Overall, First Hope Bank, A National Banking Association held equity amounting to 8.17 percent of its assets, which was lower than the national average of 12.03 percent.

Asset Quality Score

Bankrate uses this test to determine the effect of troubled assets, such as past-due loans, on the bank's loan loss reserves and overall capitalization.

A bank with lots of these kinds of assets may eventually be forced to use capital to absorb losses, reducing its buffer of equity. Many of those assets are also likely to be in non-accrual status and no longer earning money, resulting in diminished earnings and potentially more risk of a future failure.

First Hope Bank, A National Banking Association scored 36 out of a possible 40 points on Bankrate's asset quality test, below the national average of 37.49.

A widely used indicator of asset quality is the percentage of problem assets a bank holds compared to its total assets. As of December 31, 2017, 1.29 percent of First Hope Bank, A National Banking Association's loans were noncurrent -- in other words, they were more than 90 days past due or were in non-accrual status. That's above the national average of 1.01 percent.

Banks keep a reserve known as an "allowance for loan and lease losses" to deal with troubled assets . Comparing the size of that reserve to the total amount of at-risk loans can be a useful indicator when evaluating a bank's ability to manage troubled assets. Unfortunately, the FDIC did not provide information on First Hope Bank, A National Banking Association's loan loss allowance in its most recent filings.

Earnings score

A bank's ability to earn money has an effect on its long-term survivability. A bank can retain its earnings, boosting its capital cushion, or put them to work addressing problematic loans, potentially making the bank more resilient in times of trouble. Obviously, banks that are losing money have less ability to do those things.

First Hope Bank, A National Banking Association received below-average marks on Bankrate's earnings test, achieving a score of 8 out of a possible 30.

One key way to measure a bank's earnings is return on equity, or net income (profit, basically) divided by the total amount of equity. The most recent annualized quarterly return on equity for First Hope Bank, A National Banking Association was 3.43 percent, below the national average of 8.10 percent.

The bank earned net income of $1.5 million on total equity of $42.7 million for the twelve months ended December 31, 2017. The bank reported an annualized return on average assets, or ROA, of 0.29 percent, below the 1 percent deemed satisfactory in accordance with industry standards and below the average for U.S. banks of 1.00 percent.

WHAT IS SAFE & SOUND?

Bankrate.com's Safe & Sound Ratings provide a star rating system to evaluate the current financial status of financial institutions.

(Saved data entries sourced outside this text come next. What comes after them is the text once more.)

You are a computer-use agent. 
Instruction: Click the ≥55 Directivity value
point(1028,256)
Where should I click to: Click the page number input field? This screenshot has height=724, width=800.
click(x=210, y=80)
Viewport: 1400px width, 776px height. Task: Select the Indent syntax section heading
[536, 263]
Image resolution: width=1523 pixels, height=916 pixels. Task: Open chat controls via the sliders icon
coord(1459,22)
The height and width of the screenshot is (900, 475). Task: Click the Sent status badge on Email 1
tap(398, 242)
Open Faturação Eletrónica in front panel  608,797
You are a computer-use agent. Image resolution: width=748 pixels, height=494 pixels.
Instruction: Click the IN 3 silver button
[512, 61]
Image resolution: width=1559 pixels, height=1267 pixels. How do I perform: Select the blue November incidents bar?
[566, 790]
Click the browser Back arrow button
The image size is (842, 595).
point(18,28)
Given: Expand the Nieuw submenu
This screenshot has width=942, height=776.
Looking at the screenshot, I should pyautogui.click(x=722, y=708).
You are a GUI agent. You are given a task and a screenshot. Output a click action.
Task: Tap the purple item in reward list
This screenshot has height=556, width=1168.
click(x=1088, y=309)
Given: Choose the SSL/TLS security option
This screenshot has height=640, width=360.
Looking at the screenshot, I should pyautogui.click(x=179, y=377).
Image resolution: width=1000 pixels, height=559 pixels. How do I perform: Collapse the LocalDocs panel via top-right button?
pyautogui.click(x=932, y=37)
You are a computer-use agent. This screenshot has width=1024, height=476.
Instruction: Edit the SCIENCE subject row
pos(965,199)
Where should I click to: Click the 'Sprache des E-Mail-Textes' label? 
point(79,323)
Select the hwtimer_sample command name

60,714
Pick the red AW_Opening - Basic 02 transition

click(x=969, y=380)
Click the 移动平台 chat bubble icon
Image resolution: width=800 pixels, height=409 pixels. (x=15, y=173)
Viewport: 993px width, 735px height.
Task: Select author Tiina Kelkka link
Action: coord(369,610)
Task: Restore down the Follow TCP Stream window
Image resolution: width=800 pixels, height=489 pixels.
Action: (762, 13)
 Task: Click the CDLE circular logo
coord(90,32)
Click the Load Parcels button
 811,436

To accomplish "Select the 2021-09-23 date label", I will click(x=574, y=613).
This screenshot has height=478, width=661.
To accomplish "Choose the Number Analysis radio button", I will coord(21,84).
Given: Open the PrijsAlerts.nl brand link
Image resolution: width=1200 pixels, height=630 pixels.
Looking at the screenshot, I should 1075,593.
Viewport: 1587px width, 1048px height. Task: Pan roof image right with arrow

The information gathered about banks, credit unions and thrifts is updated as set forth in the Terms of Use of Safe & Sound Ratings and Reports. The Safe & Sound Ratings information is grouped by categories of banks, thrifts and credit unions.

Scoring methodology

Bankrate.com evaluates the financial condition of institutions and assigns a one- to five-star rating for each with five stars representing the highest rating. Institutions with satisfactory performance will generally receive a rating of three or more stars. The majority of institutions fall into the three- to four-star range. An institution with an "NR" rating may be too new to rate or may have limited the publicly available information in their regulatory filings. The "NR" is not an indication of financial strength or weakness. The Safe & Sound rating is believed to be reliable, but the information is not guaranteed. In addition, events since the information was collected may have altered the institution's financial condition.